*Instructions to follow:*
Among the entries below, find the lines with "Viewport" and copy them.

*Records shown:*
BEGIN
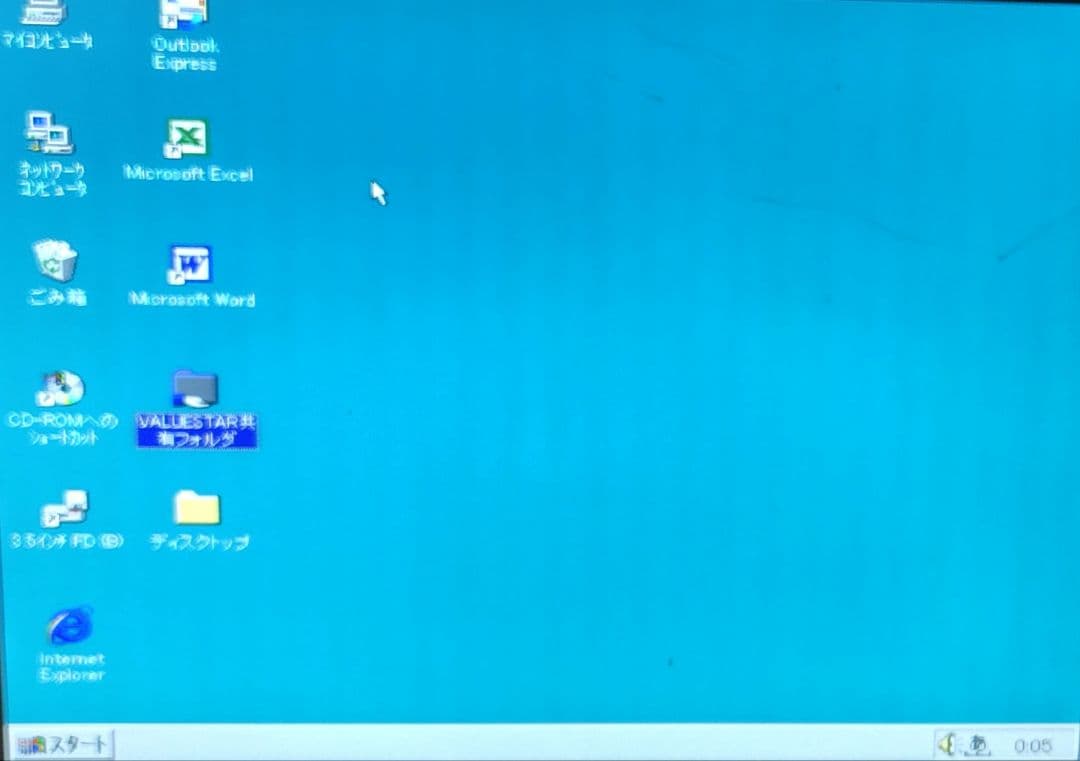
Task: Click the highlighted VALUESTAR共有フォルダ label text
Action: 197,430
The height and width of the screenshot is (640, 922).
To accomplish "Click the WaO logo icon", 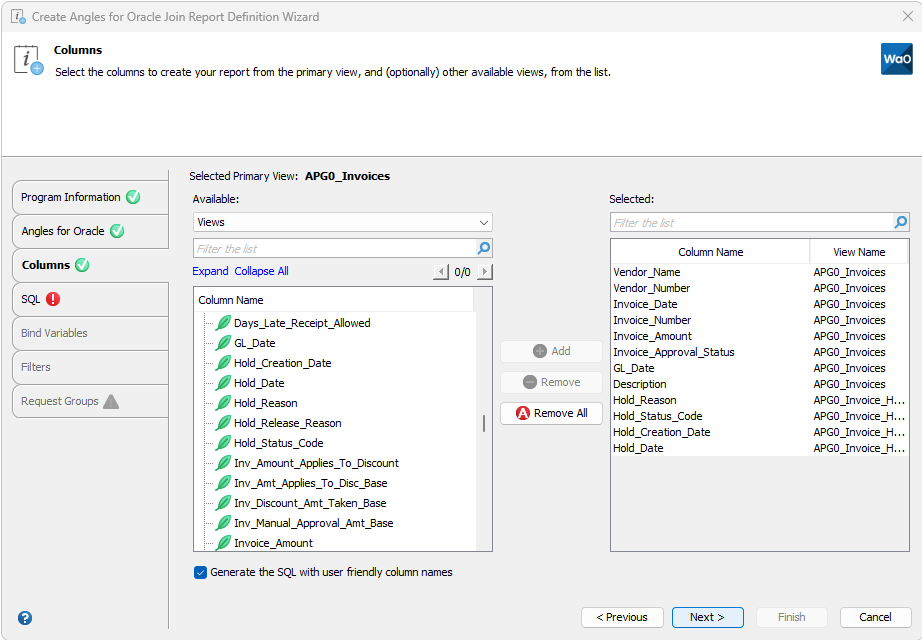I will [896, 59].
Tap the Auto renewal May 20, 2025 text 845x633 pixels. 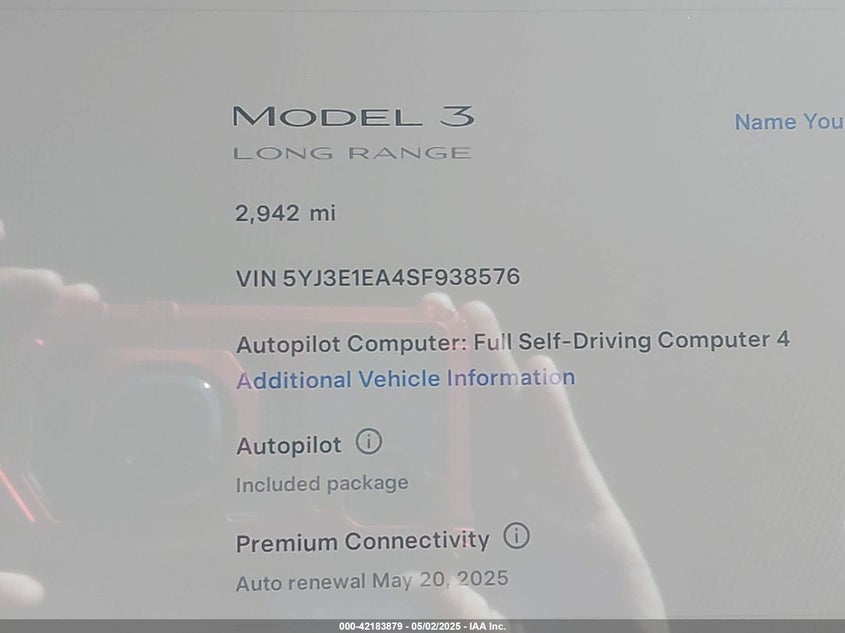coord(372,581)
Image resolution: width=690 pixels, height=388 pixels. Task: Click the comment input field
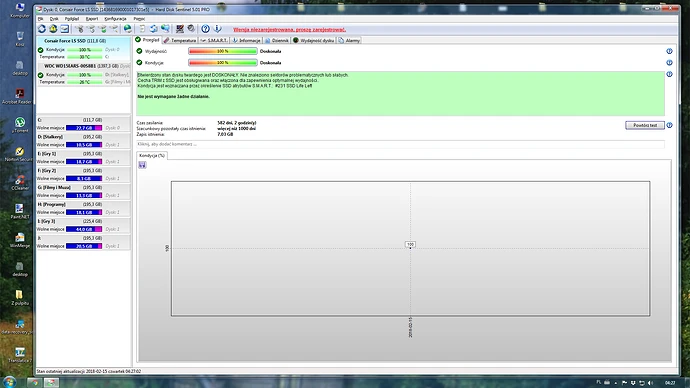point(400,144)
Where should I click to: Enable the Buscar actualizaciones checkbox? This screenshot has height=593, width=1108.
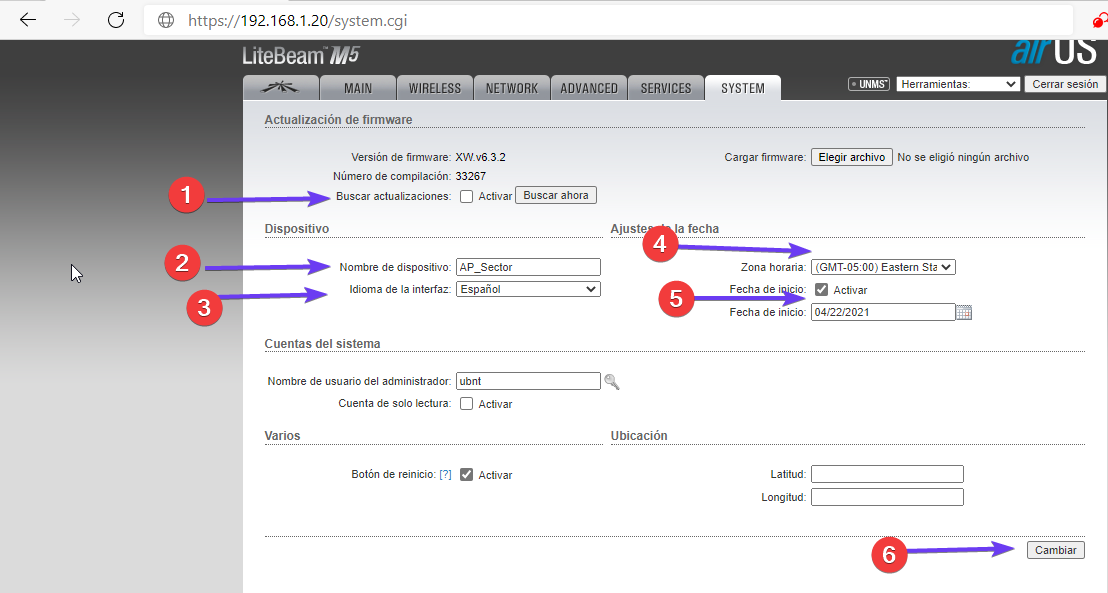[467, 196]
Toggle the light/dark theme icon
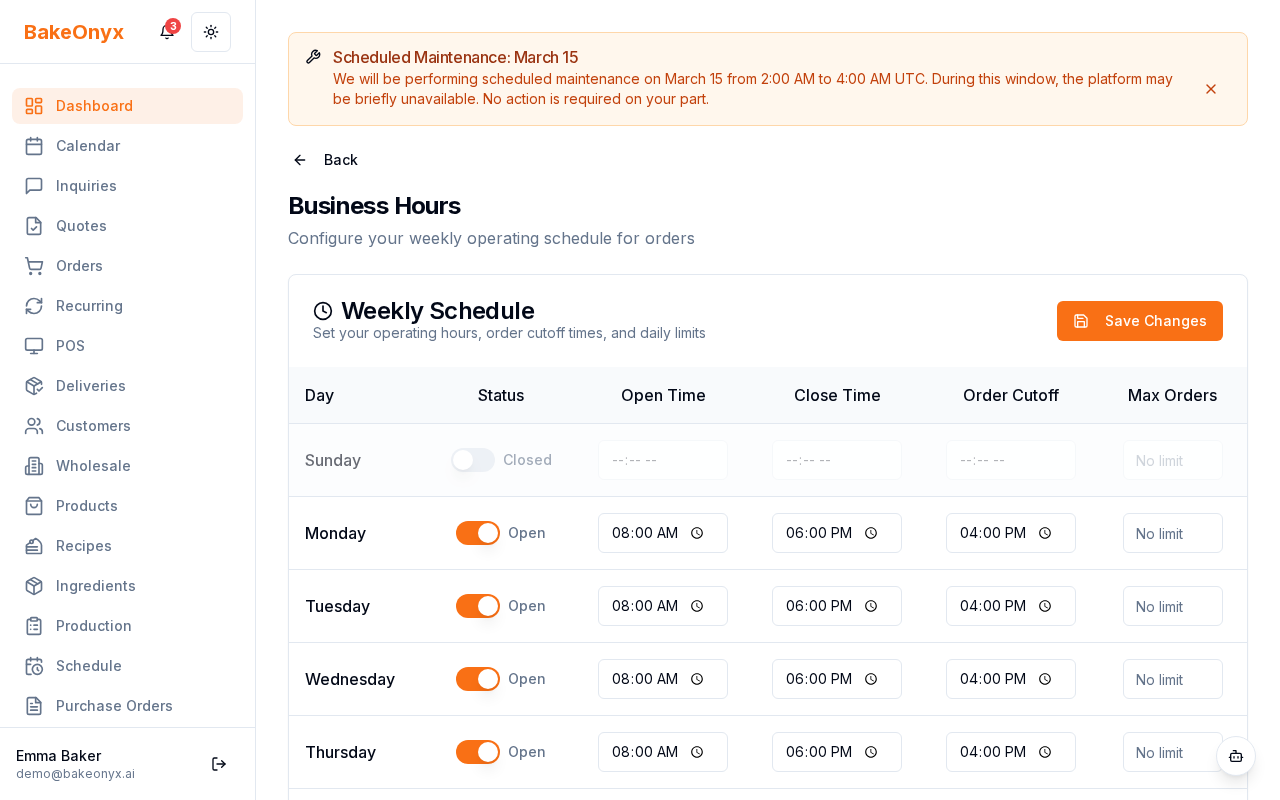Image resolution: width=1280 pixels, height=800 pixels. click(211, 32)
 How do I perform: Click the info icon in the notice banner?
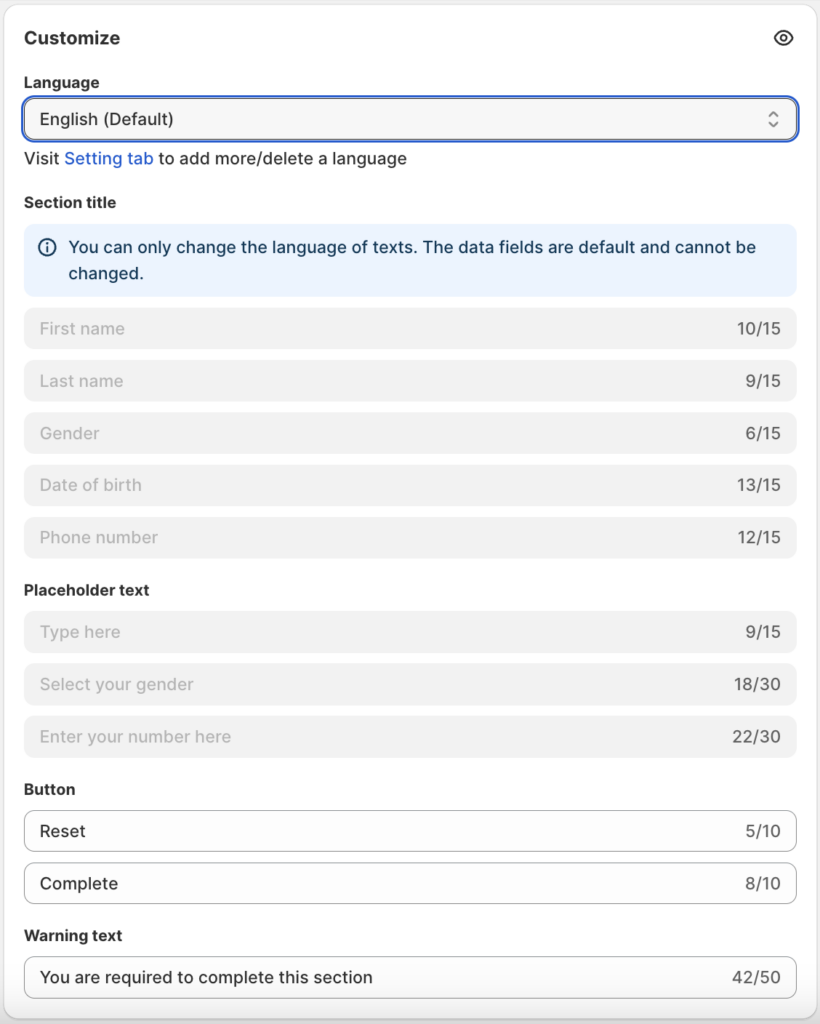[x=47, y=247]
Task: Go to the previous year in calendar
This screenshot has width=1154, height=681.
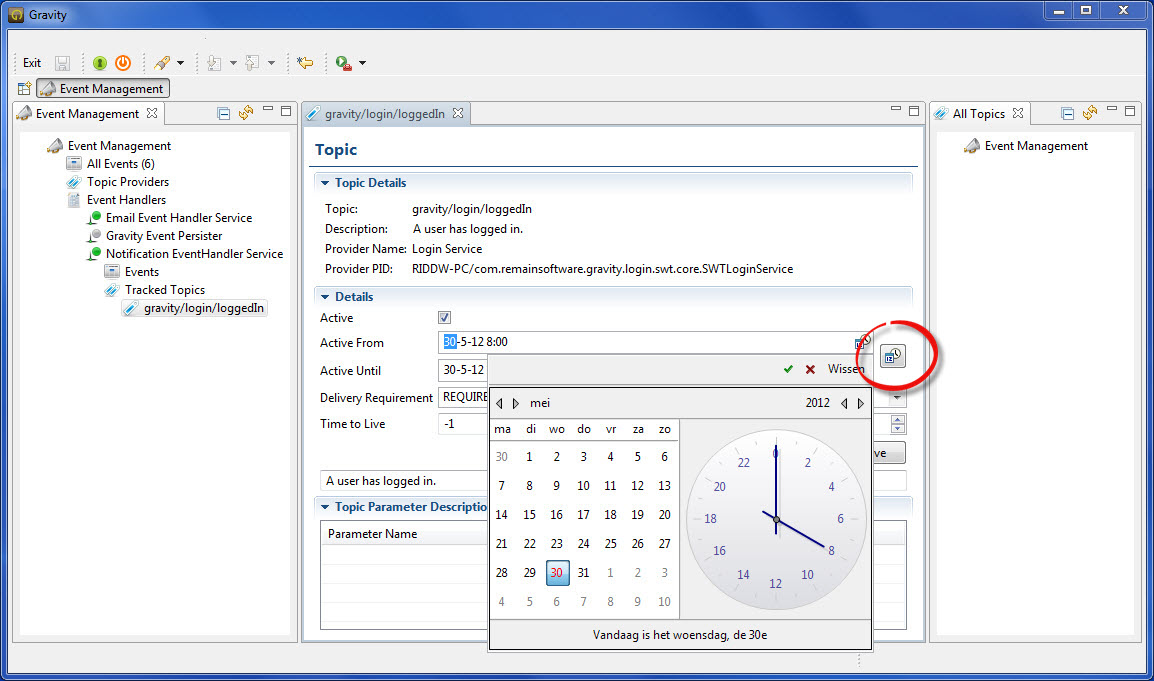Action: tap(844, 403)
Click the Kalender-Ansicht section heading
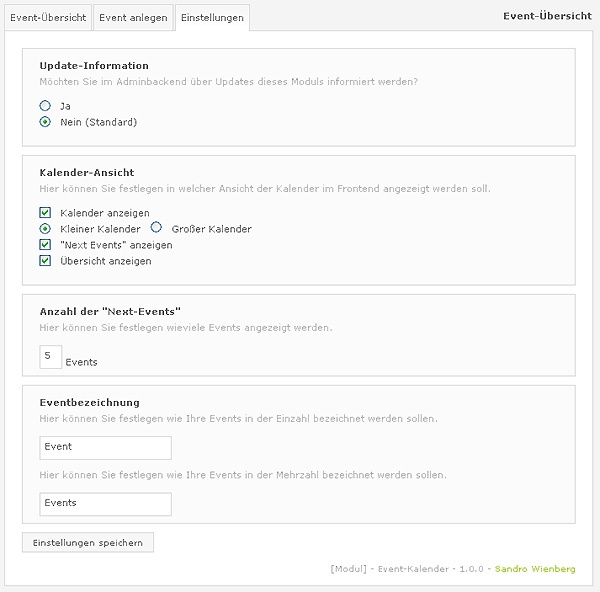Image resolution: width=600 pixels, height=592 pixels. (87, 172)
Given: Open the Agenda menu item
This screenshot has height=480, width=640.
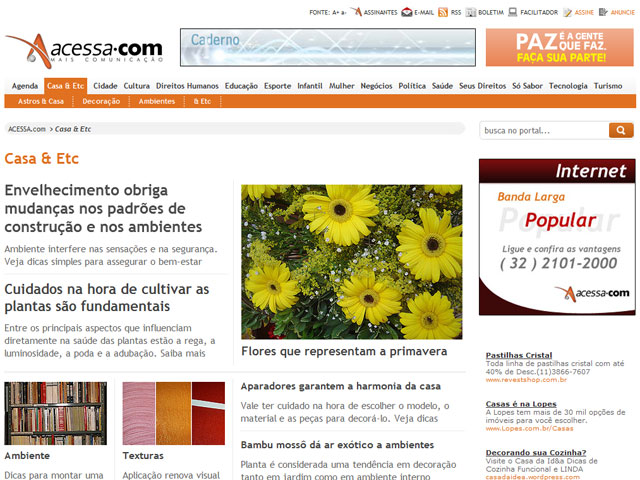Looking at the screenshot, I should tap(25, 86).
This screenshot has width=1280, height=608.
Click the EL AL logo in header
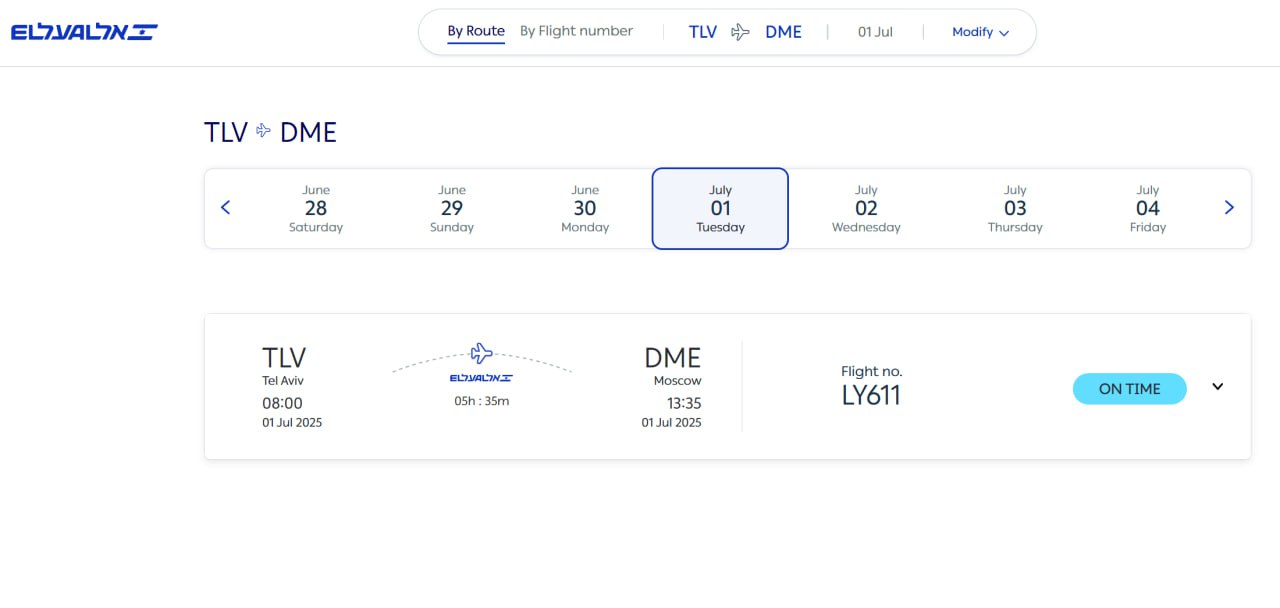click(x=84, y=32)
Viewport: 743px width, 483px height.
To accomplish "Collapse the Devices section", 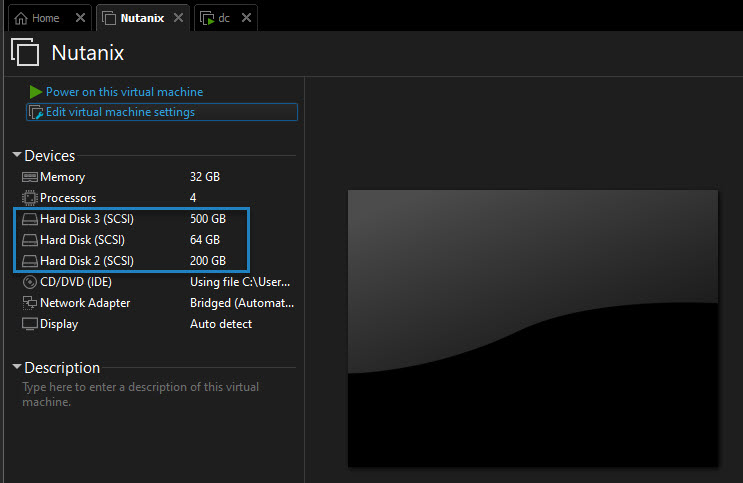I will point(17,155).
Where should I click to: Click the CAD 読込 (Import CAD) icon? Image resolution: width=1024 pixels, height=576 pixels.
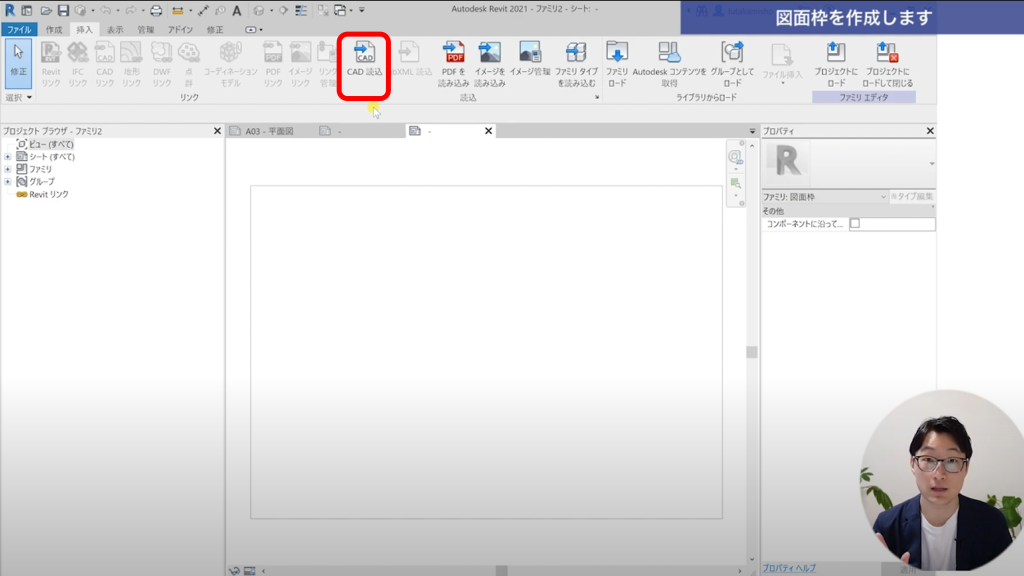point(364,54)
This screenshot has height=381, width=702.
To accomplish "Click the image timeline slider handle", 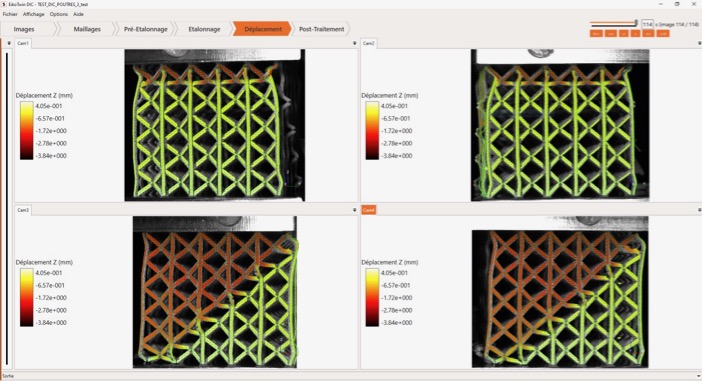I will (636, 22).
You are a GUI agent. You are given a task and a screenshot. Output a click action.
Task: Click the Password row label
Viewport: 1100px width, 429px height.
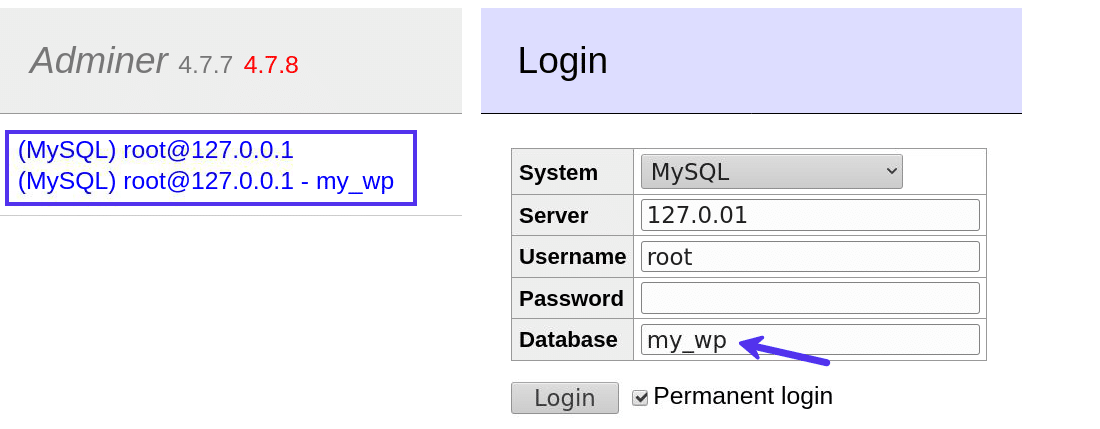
END
*Solution below:*
Viewport: 743px width, 483px height.
Viewport: 1100px width, 429px height.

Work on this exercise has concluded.